---------- Records to process

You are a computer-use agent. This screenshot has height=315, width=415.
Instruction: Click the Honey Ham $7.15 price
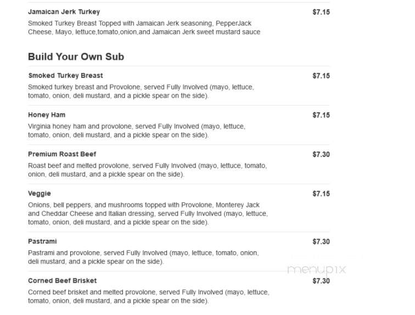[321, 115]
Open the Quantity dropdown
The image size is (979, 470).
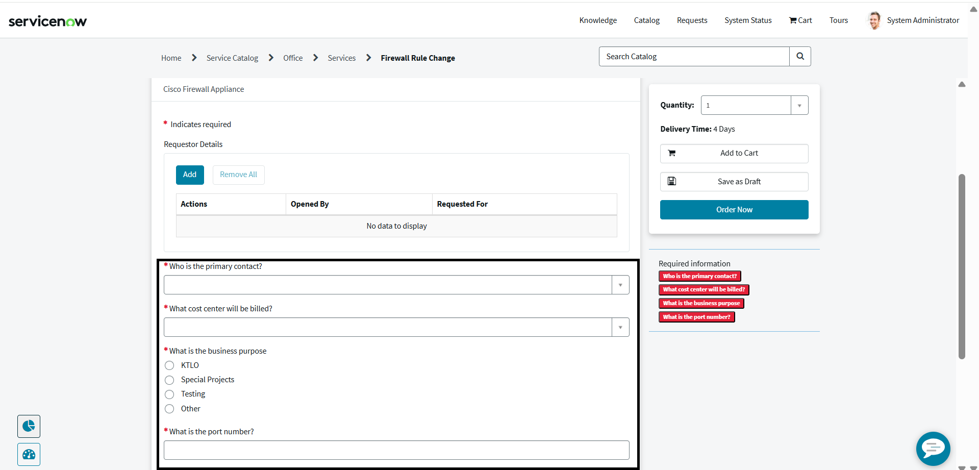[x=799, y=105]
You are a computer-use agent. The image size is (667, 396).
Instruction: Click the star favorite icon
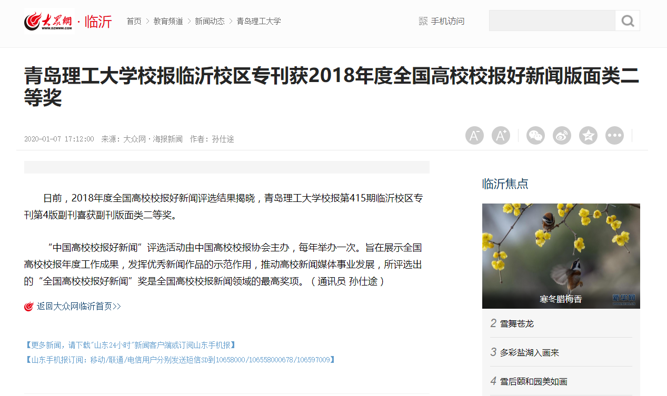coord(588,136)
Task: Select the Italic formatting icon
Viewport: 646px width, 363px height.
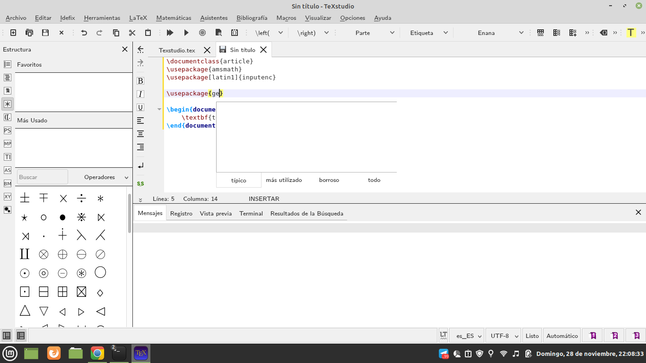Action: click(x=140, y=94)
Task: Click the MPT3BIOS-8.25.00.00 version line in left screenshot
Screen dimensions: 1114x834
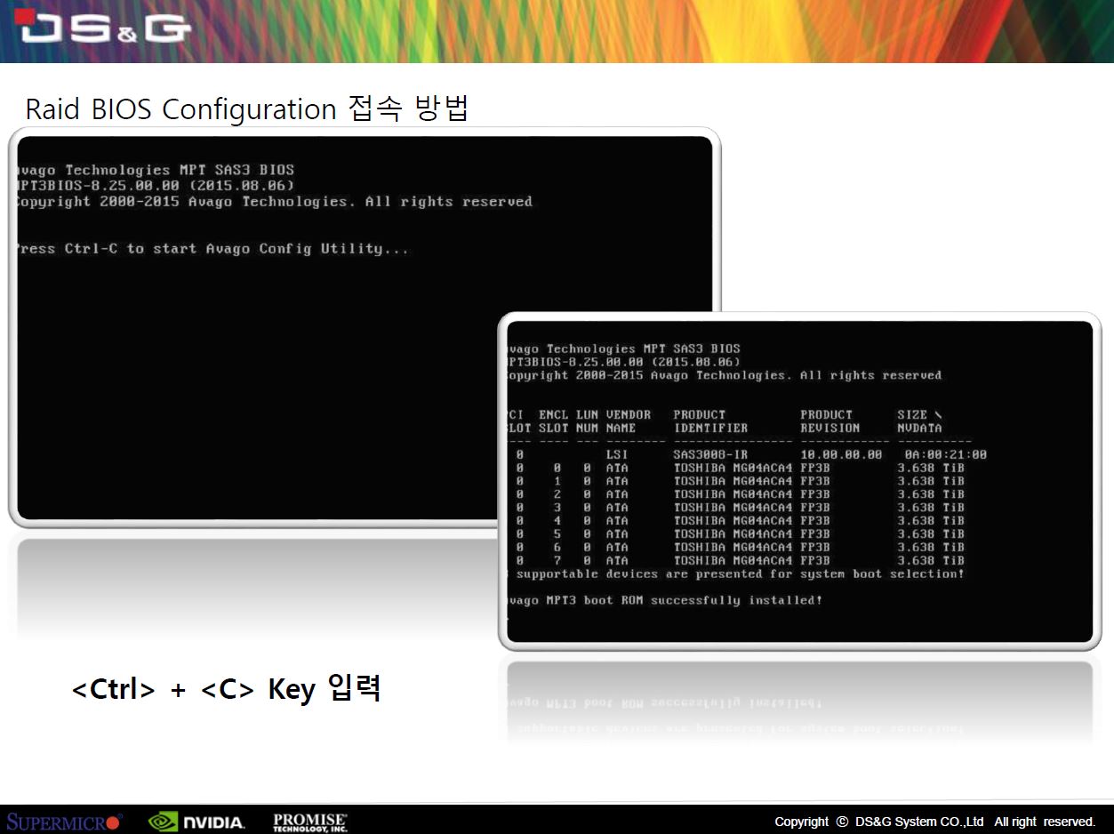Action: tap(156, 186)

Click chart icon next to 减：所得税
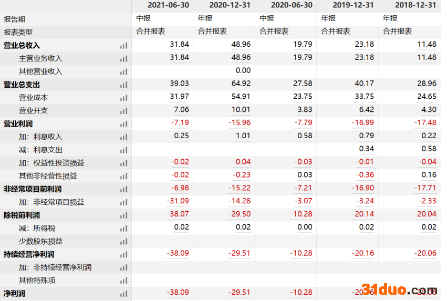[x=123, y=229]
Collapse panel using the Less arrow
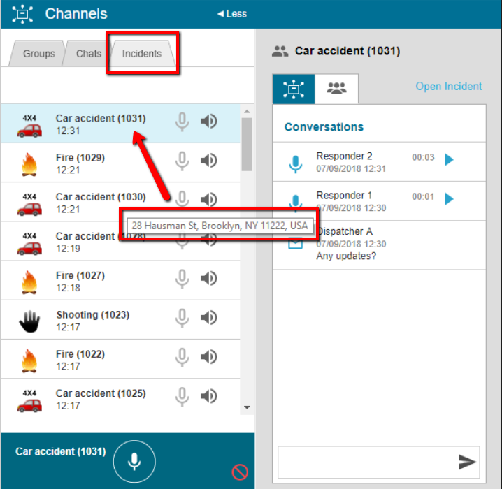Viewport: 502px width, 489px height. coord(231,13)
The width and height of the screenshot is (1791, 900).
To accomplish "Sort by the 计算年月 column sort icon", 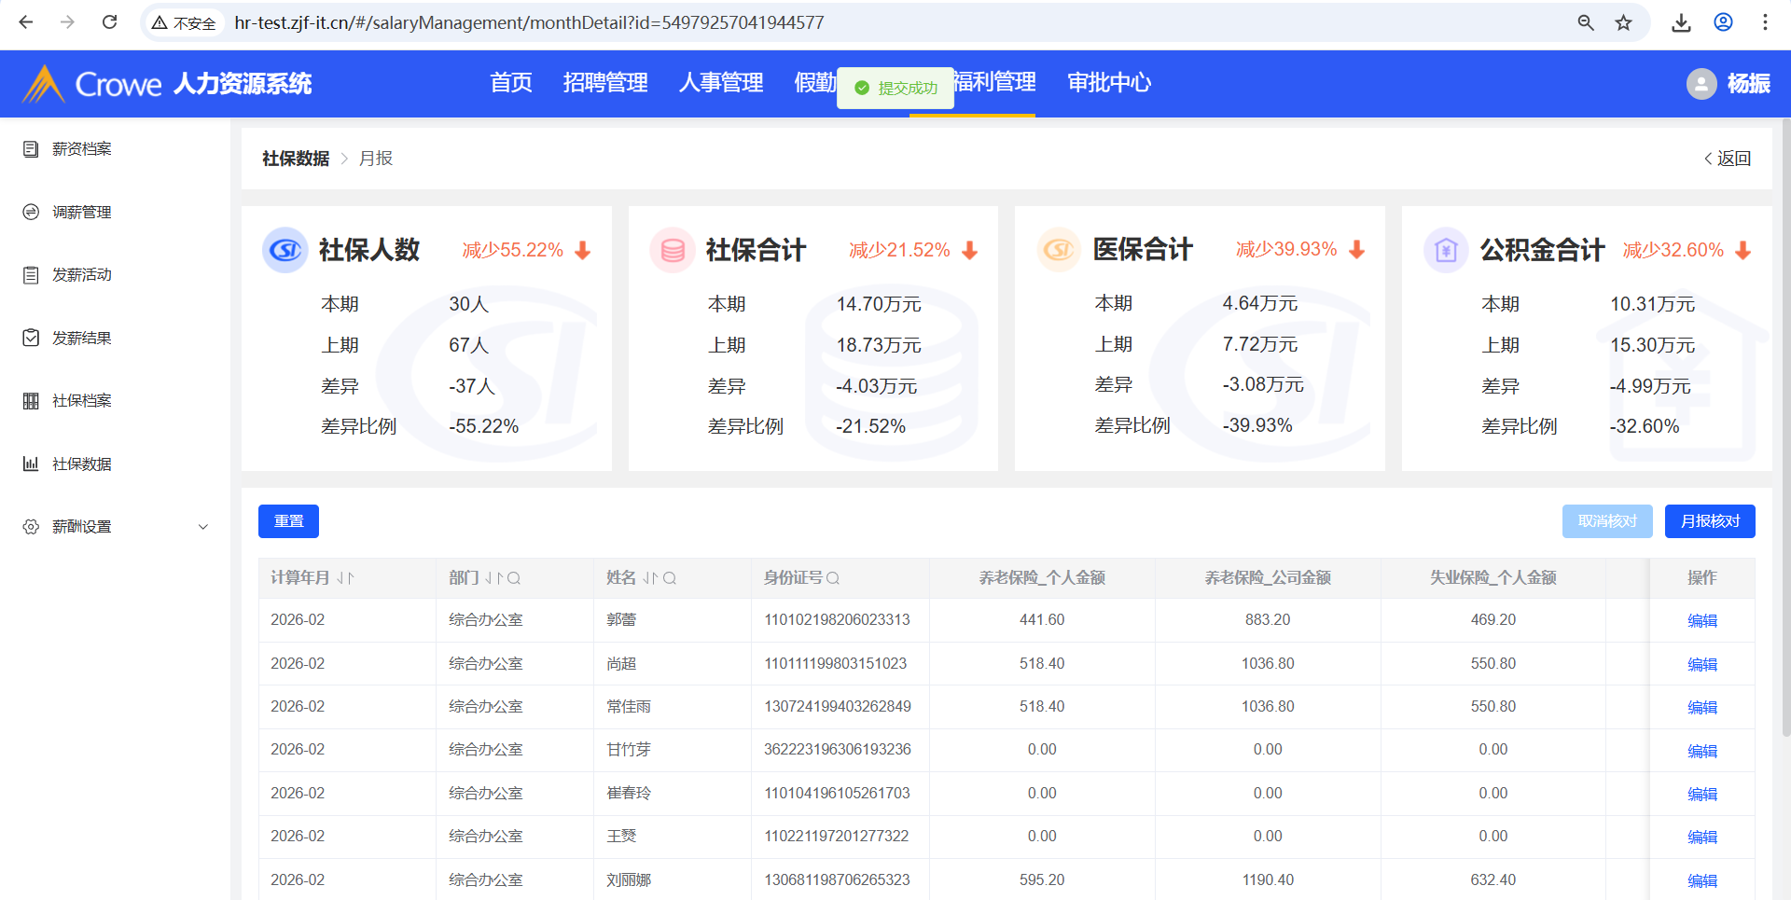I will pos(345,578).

--------------------
---------- Records to process

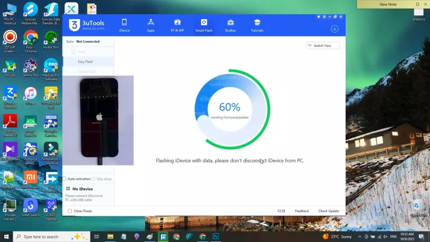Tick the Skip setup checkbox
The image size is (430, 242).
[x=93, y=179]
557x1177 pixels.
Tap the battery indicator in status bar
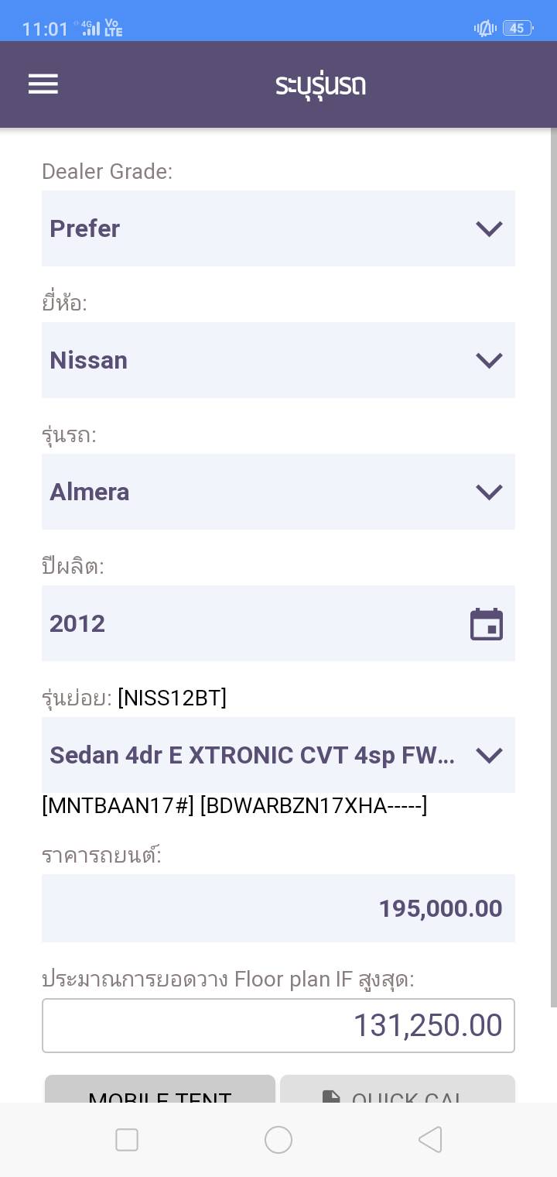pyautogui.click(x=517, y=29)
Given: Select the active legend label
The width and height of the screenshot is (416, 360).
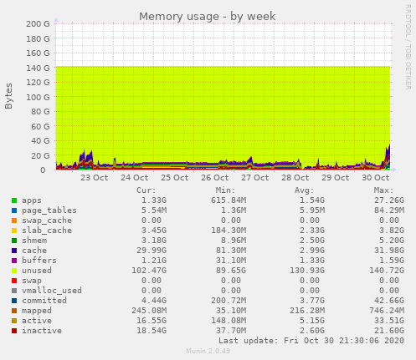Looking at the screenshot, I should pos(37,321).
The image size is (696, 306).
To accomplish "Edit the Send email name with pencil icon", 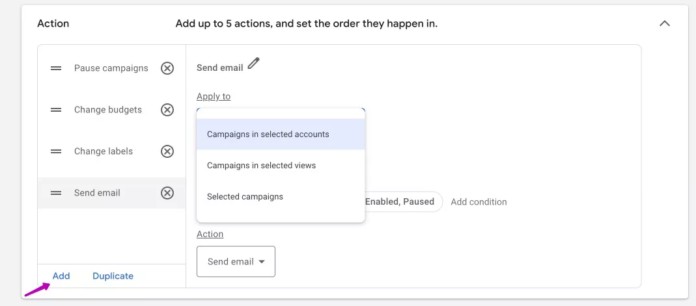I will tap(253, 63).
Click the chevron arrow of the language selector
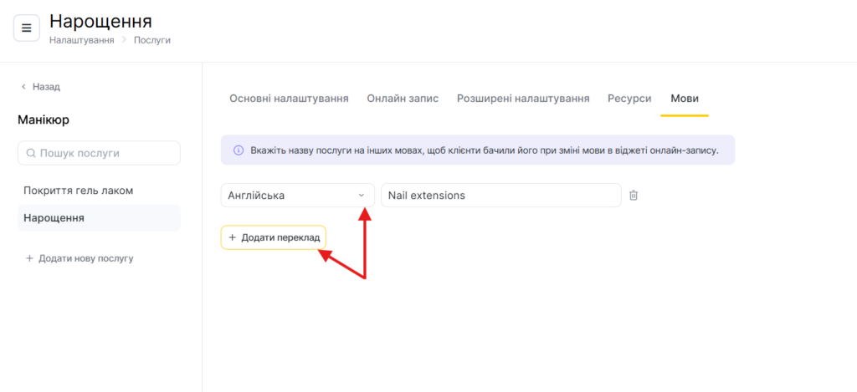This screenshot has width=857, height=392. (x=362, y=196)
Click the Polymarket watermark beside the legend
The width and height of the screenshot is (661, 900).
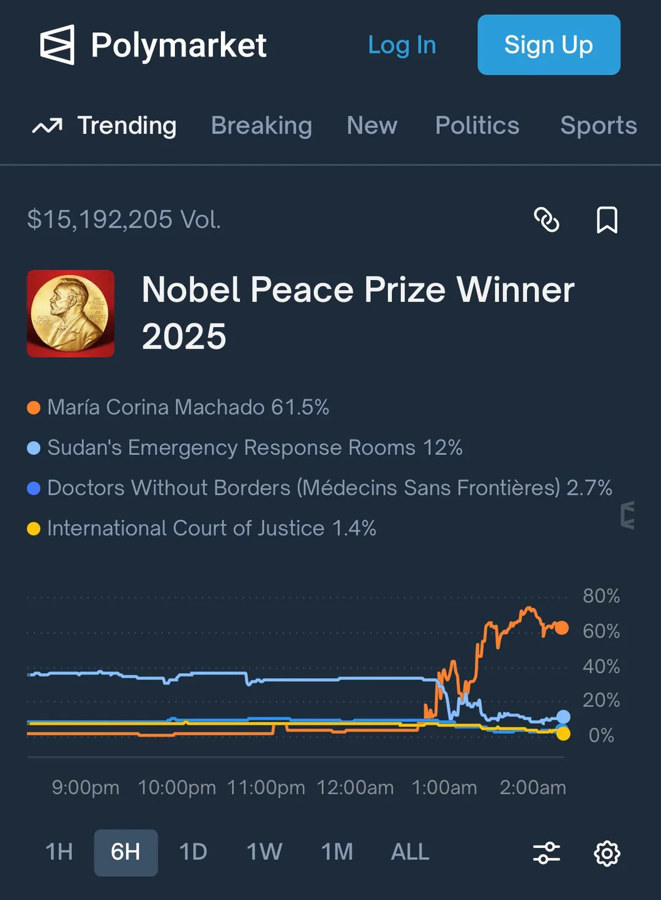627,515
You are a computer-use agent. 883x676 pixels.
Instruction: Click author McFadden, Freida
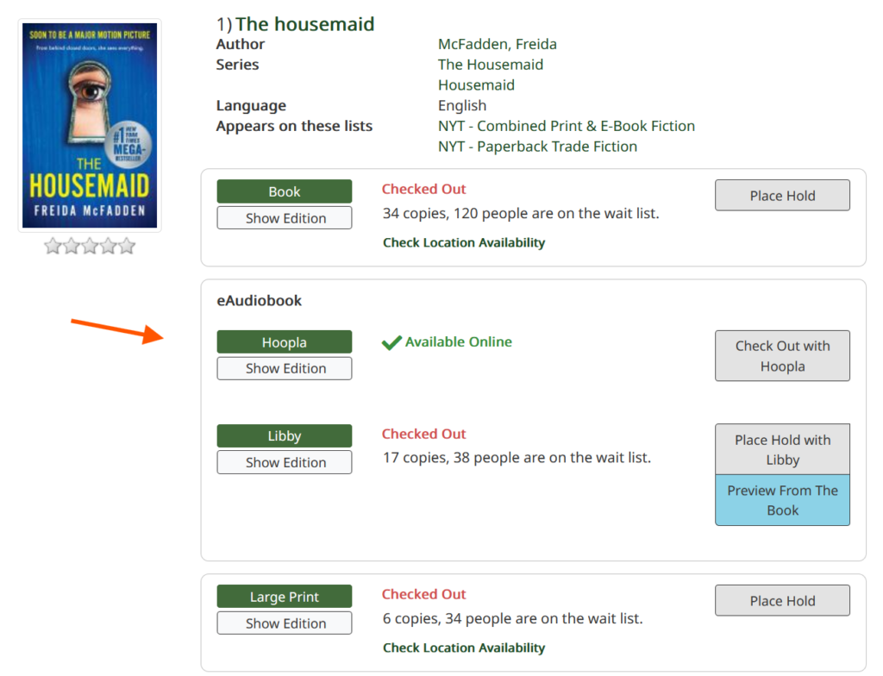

--------------------
---------- Records to process

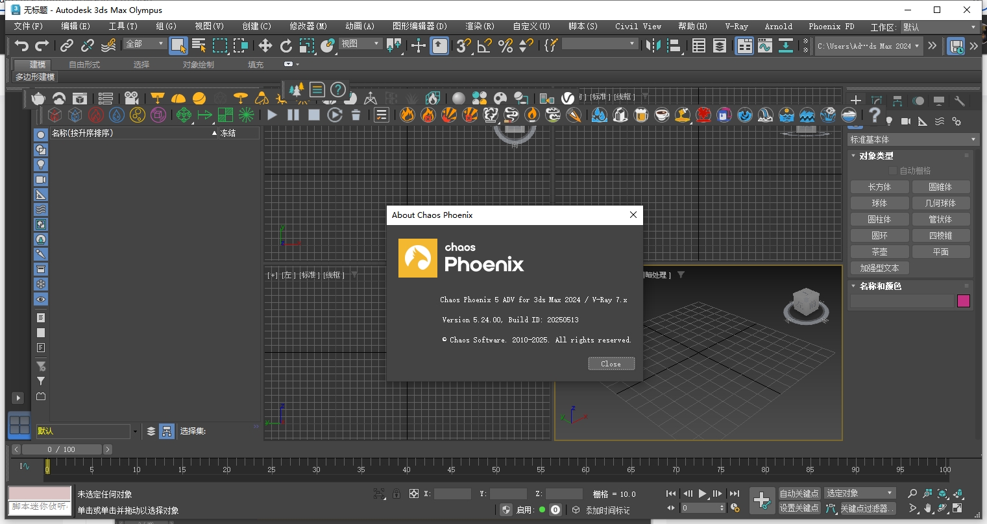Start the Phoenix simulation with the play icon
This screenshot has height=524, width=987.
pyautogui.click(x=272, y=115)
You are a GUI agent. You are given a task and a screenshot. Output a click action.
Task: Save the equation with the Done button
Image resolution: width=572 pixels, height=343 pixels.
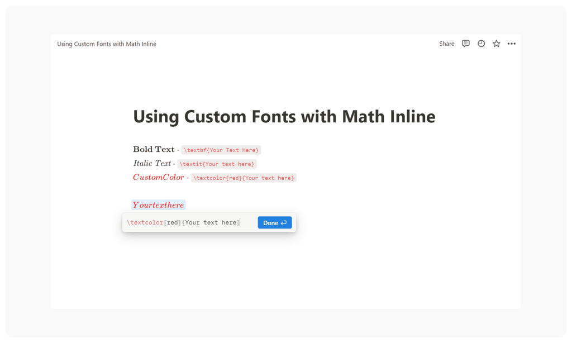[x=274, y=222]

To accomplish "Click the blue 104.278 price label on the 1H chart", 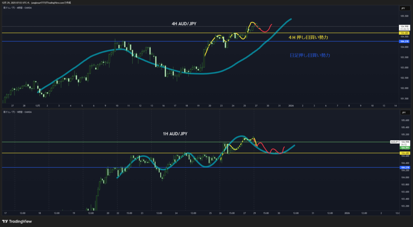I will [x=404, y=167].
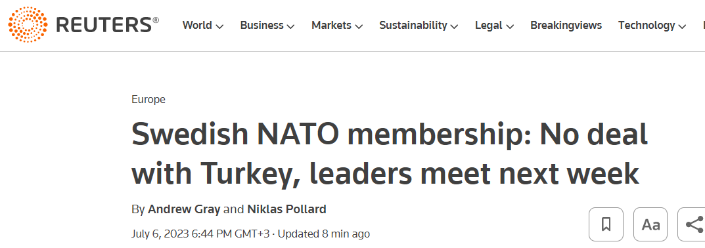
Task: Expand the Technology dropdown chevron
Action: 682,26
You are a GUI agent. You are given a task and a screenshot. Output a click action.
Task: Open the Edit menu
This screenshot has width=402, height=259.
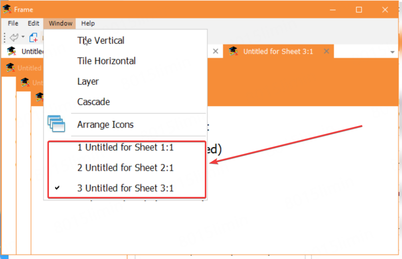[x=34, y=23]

--------------------

> **What this task involves**
Starting at the line with "You are a computer-use agent. This" and finishing at the line with "Task: Click the", copy the material above exactly, both lines included. Nothing else goes in, and no pictures.

> **Solved exercise**
You are a computer-use agent. This screenshot has height=315, width=415.
Instruction: Click the Honey Ham $7.15 price
[321, 115]
Open the Quantity dropdown
The image size is (979, 470).
[x=799, y=105]
You are a computer-use agent. The image size is (667, 396).
Instruction: Click the star favorite icon
coord(588,136)
Task: Select the Italic formatting icon
Viewport: 646px width, 363px height.
Action: click(x=140, y=94)
Task: Click the MPT3BIOS-8.25.00.00 version line in left screenshot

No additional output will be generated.